柳 靖治氏「松之山大火の前、温泉街は狭い一本道だったけど、当時の温泉組合の人達が大英断をして、お互いに土地を譲り合って今の広い道にしたんです。同じ温泉街とはいっても旅館同士は商売敵でもありますから大英断だと思います。色々とあった綻びも松之山大火を経て、団結したということもあったのではないかと思います。」

温泉街の人々は「一日も早い復興」を目指して、復興資金の融資を得るべく奔走した。

『災害整理後夜半1人焼跡に立った時、自然の恵みの温泉だけは大火も知らぬげにこんこんと湧いており1日も早い復興を待ちわびておるかのよう。温泉という地下資源のあることにより、周囲の人たちの同情も絶大なものがある復興の意欲を滅んずる羅災者全員が同時に立ち上る最大の問題として復興資金の調達であり一切の財産を灰燼に帰した事であり、資金借り入れの保証人をどうするか時の村長の計いで、松之山温泉復興後援会を結成する会員として村内の有志共に各羅災者の親族があたる。』

当時、松之山大火はラジオや新聞で大きく報道され、全国各地から支援もあったが、足りない資金については銀行からの融資を受けなければならなかった。

必死の奔走をすること3ヶ月半。その年の暮れ1954年12月31日、遂に融資が決まる。

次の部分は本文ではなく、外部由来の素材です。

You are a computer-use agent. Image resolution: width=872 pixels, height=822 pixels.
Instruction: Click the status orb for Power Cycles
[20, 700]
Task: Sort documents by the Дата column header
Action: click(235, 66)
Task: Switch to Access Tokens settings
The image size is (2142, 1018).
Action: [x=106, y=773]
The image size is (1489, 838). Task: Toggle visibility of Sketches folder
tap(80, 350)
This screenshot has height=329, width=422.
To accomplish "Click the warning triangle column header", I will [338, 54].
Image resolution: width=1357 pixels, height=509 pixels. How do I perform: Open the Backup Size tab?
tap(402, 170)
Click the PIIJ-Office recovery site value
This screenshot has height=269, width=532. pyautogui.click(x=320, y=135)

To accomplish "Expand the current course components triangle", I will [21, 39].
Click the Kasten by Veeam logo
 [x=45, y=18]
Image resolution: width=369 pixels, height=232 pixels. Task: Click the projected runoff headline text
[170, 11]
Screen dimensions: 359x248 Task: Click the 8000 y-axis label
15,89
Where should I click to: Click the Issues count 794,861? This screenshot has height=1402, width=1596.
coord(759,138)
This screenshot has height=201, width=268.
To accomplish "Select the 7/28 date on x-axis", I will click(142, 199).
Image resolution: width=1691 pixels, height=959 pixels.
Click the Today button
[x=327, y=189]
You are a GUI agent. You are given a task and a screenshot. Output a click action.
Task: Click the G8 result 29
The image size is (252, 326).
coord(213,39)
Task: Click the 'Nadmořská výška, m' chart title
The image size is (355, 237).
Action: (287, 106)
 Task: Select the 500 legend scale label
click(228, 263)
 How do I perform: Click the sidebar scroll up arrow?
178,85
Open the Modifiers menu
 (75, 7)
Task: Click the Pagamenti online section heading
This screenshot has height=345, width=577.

記録によると、翌年には一部の旅館が営業を再開させることが出来たとあり、復興にかける強い思いが感じられる。

柳 靖治氏「他にも松之山大火の前までは、温泉の源泉は松本市の赤羽商店が土地の権利と一緒に所有していたんです。しかし松之山大火を経て、要となる源泉は地域で所有したいという強い要望があり、これに対し赤羽商店の店主である赤羽茂一郎氏は地域の温泉復興に役立つ事であればと泉源地の譲渡に応じてくださり、源泉の所有は町有財産となったわけです。そういったことも重なって、地域の結束というのは強くなって松之山温泉の力になったと思います。」


復興後の松之山温泉街

松之山大火が今の松之山温泉に残したものとは

松之山大火によって失ったものは多かった。この大火をきっかけに松之山温泉の地域防災は見直されることとなる。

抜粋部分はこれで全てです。